| DIRECTIONS |
Your reply should restate the lines from the top of the entries through the line containing "Show the next product image arrow" word for word, with no pictures.
═════ INPUT
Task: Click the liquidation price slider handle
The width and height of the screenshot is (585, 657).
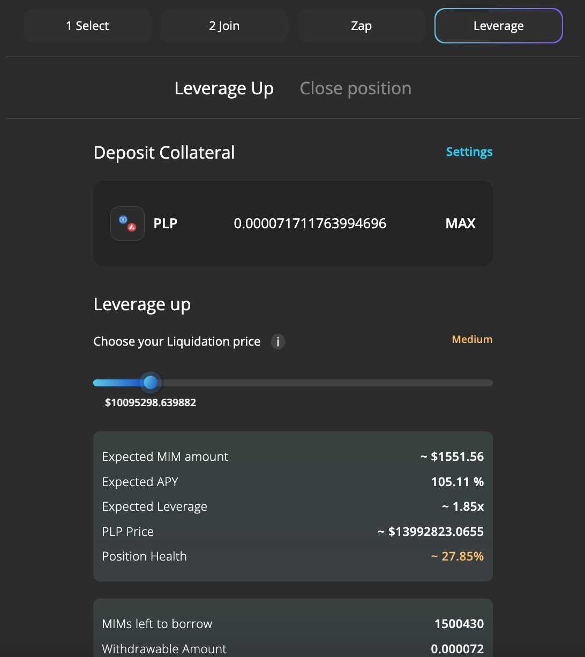Action: [151, 383]
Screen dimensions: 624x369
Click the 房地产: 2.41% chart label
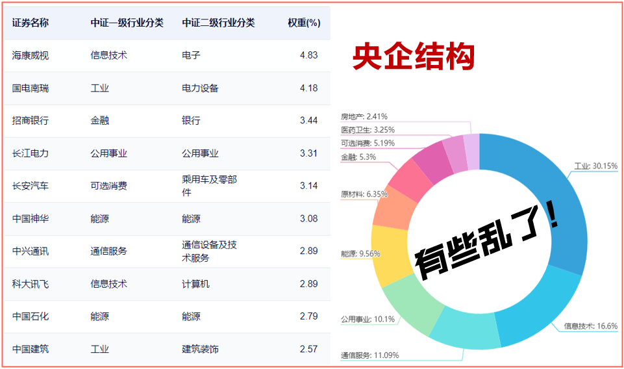(x=364, y=117)
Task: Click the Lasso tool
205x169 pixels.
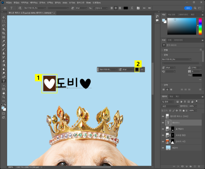Action: point(3,25)
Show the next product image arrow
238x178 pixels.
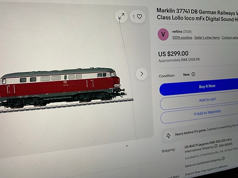(142, 74)
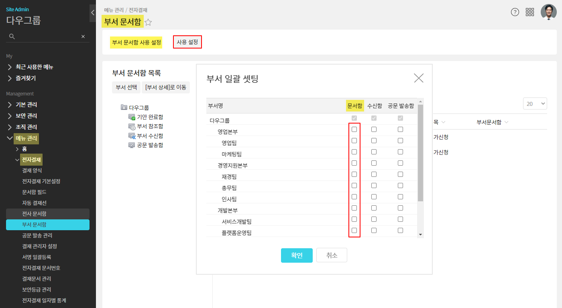Click the help question mark icon
Image resolution: width=562 pixels, height=308 pixels.
tap(515, 12)
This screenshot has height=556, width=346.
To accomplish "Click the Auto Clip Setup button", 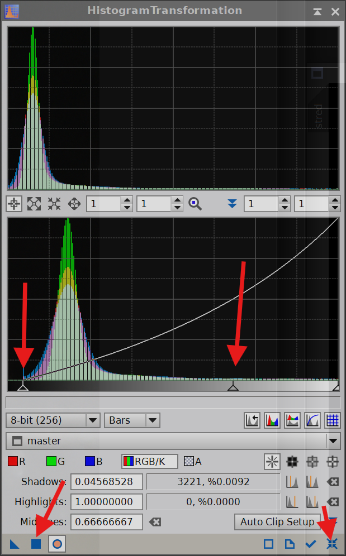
══════════
| TASK SOLUTION |
Task: Click the liquidation price slider handle
The width and height of the screenshot is (585, 657).
Action: [151, 383]
Screen dimensions: 624x369
Click the 房地产: 2.41% chart label
(x=364, y=117)
Task: Click the Lasso tool
205x169 pixels.
Action: point(3,25)
Show the next product image arrow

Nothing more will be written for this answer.